# Alles vom Huchen



## luigi (23. März 2004)

das kulinarische ereignis vom letzten freitag möchte ich euch nicht vorenthalten. es gab "alles vom huchen" - 6 gänge von einem einzigen fisch (wenigstens fast: ich hatte noch einen zweiten huchenkopf im gefrierfach, und zum dessert gab der huchen nur die form her). meine vier gourmetfreunde (gostronomen etc.) waren jedenfalls begeistert.


----------



## gismowolf (23. März 2004)

*AW: Alles vom Huchen*

Servus luigi!
Du machst mir den Mund ganz wässrig!!Verspätetes Petri Heil zu Deinem Fang!
Irgendwann,wenn ich so in knapp zwei Jahren mit meiner Zeit das machen kann,was ich am liebsten tu,hoffe ich vielleicht mit Deiner oder Huchenalex`s Hilfe so Gott will und meine Füsse mich noch sicher tragen auch noch so ein Gustostück zu fangen!!


----------



## rob (23. März 2004)

*AW: Alles vom Huchen*

na bist du gscheit luigi mir rinnt der speichel auf die tastatur.jetzt bist du schuld das ich mir wieder eine neue kaufen muss:m
ein super menue!wirklich,ihr seid feinspitze des taugt ma.
in unserer familie sind ähnliche kulinarische fanatiker,die ihren eigenen wein produzieren
und das essen in jeder kreation und aus allen kulturkreisen zelebrieren und geniessen.
bin auch wie wolfgang am beten und lernen das ich einmal so einen schönen huchen fangen darf...so petrus will!
auch von mir ein kräftiges petri heil zu diesem fang.
fischt du mit der fliegenrute auf huchen??
wenn ich es im herbst schafe mit der fliege einige kräftige polacks usw zu verhaften
möcht ich es im winter auch damit versuchen...aber eher weniger dann an der enns...da werd i sicher kläglich scheitern:m
lg rob


----------



## luigi (23. März 2004)

*AW: Alles vom Huchen*

hallo wolfgang,
da werden sich die huchen aber ringsum ansch..., wenn wir nach deiner befreiung vom frondienst zum großangriff antreten! aber vielleicht solltest du besser nicht so lange warten?? hoffentlich klappz mit dem ab-treffen, dann können wir das gleich dingfest machen.
@rob: dein familienhintergrund wird bestimmt dafür sorgen, dass du schon aus kulinarischen gründen zu reichlich omega-3 fettsäuren kommst #a
ja, ich hab auch mit der fliegenrute schon huchen gefangen - die größeren aber à la alex mit spinnrute und zopf.
grüße, luigi


----------

Vorliegendes Material ▸
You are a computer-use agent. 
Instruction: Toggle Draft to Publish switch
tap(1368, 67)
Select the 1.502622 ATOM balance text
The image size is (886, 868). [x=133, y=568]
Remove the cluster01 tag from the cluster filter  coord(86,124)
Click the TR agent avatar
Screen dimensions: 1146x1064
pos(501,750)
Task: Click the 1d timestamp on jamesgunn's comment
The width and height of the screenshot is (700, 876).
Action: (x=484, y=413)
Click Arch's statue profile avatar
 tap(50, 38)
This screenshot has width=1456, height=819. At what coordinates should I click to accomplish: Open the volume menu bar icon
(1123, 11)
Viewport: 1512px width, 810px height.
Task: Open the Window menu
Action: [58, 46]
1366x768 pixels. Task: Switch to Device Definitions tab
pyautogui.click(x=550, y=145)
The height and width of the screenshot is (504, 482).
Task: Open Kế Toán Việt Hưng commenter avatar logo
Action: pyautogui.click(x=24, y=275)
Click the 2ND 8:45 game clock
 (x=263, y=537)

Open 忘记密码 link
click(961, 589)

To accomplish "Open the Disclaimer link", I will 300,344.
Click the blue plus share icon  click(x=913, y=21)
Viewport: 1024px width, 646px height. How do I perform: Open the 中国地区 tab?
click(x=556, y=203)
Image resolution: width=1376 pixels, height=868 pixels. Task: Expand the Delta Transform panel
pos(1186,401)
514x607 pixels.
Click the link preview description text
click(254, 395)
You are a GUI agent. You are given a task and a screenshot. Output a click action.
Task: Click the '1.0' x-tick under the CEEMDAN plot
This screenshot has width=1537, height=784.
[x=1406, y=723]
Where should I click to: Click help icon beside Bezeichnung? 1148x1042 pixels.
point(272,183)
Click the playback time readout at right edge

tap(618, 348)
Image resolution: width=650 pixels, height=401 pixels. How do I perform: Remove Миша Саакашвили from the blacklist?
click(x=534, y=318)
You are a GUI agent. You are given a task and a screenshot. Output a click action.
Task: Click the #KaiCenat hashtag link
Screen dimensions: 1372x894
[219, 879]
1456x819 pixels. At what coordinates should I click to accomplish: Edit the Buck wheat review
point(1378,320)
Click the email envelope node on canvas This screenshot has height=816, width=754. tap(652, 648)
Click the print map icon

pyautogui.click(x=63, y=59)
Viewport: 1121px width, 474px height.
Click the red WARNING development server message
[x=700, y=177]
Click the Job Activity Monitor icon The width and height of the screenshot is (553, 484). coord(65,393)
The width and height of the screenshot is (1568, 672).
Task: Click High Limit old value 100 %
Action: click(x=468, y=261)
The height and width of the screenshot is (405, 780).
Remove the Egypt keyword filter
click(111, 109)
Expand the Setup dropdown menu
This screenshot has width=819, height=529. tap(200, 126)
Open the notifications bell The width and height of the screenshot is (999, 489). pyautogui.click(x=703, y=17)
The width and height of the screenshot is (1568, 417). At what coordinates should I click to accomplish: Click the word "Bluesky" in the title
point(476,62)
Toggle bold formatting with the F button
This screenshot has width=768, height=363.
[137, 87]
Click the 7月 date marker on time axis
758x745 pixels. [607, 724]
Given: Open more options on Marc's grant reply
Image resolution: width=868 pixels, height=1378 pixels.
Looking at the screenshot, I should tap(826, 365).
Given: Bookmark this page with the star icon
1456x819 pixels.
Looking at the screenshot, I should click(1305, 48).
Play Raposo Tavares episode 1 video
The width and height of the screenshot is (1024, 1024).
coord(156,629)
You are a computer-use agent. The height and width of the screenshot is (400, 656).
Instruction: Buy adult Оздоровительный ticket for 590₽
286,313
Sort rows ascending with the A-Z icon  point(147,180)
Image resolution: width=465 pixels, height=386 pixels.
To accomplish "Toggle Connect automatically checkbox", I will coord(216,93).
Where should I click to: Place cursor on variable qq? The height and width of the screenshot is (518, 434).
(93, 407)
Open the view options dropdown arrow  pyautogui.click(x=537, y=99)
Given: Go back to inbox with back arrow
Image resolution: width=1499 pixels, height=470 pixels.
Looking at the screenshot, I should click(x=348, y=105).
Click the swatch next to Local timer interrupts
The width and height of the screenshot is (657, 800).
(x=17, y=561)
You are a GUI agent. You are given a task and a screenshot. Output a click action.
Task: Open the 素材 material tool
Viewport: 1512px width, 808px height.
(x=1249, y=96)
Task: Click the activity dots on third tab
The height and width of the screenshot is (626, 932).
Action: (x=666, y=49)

Aufgabe ▸ Gib den Abschnitt des Textes wortgetreu aus, der bei den Worten „Du machst mir“ anfängt und nach „Gustostück zu fangen!!“ aufhört. Stütze dich dabei allein auf den Text.

Ausgabe ▸
Du machst mir den Mund ganz wässrig!!Verspätetes Petri Heil zu Deinem Fang!
Irgendwann,wenn ich so in knapp zwei Jahren mit meiner Zeit das machen kann,was ich am liebsten tu,hoffe ich vielleicht mit Deiner oder Huchenalex`s Hilfe so Gott will und meine Füsse mich noch sicher tragen auch noch so ein Gustostück zu fangen!!